**Reading text:**
((

After a very bad week for Republicans, it’s nice to see some better news.
According to a new poll taken January 10-11 by the McLaughlin Group, 60% of Americans in battleground states see a second impeachment of President Donald Trump as a waste of time and money, while 70% think Big Tech needs more regulation to prevent censorship.
The House is voting to impeach Trump for a second time on Wednesday, claiming that he incited the Capitol riot by repeating allegations of voter fraud, telling supporters to rally in Washington, D.C. and suggesting they march to the Capitol after his speech.
Trump’s actual language in his speech did not mention violence and used the word “peacefully” to describe the march to the Capitol, however. The legal definition of incitement requires much more specific directives to be violent.
No impeachment, but “yes” to Big Tech regulation
A memo containing the poll’s findings was sent to Trump campaign adviser Jason Miller. Only 23% of those polled favored impeaching Trump, and 65% thought that impeaching him would make the country more divided.

))

**Requirement:** Extend the article about the January poll on Trump's second impeachment and Big Tech regulation, picking up after its final sentence.

**Available data:**

((

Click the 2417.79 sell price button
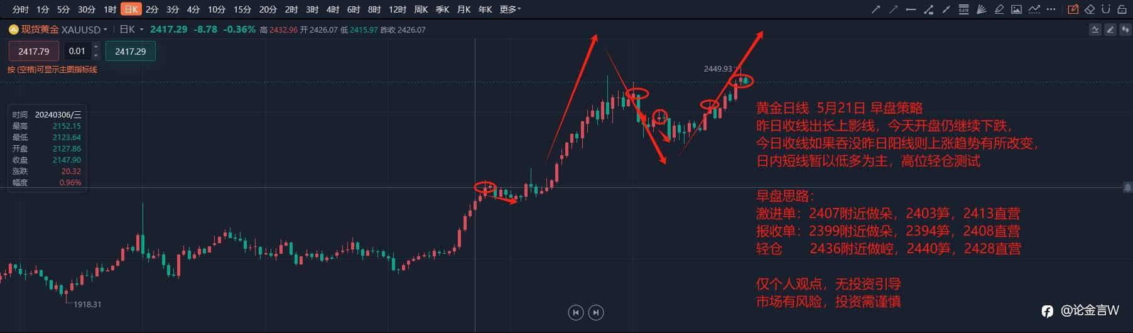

))

**Answer below:**
Instead, 77% thought Congress should prioritize fighting the coronavirus over getting rid of Trump, and 48% of all voters said they would be less likely to vote for a lawmaker who supported impeachment.
As far as the reaction to Big Tech’s bans on Trump, 70% thought the platforms “have too much power and need to be regulated to protect the freedoms and privacy of Americans.”
And 74% agreed that “if Twitter, Facebook, and Google can censor and take away the President’s right to free speech they can take away the right to free speech for any American.”
Impeachment not fast enough to remove Trump early
House Democrats are seeking to remove Trump from office as soon as possible even though there are only seven days left until Joe Biden’s inauguration. A vote is expected to take place today, and with all Democrats voting for impeachment, it will pass.
Senate Majority Leader Mitch McConnell (R) said the Senate would not come out of recess early to conduct an impeachment trial. Unanimous concent is required to do so, and there are many Republicans in the Senate who don’t think Trump should be impeached based on his actions prior to the riot.
According to former appeals court judge J. Michael Luttig, writing in the Washington Post Wednesday, however, any impeachment trial is unconstitutional once the subject of that trial is out of office.
The entire purpose of impeachment, Luttig writes, is to remove a sitting, elected official while they are still in office because they had done something harmful and couldn’t be allowed the chance to do anything else.
It seems that if Democrats want to prevent Trump from ever running for president again, they’re going to have to find another way.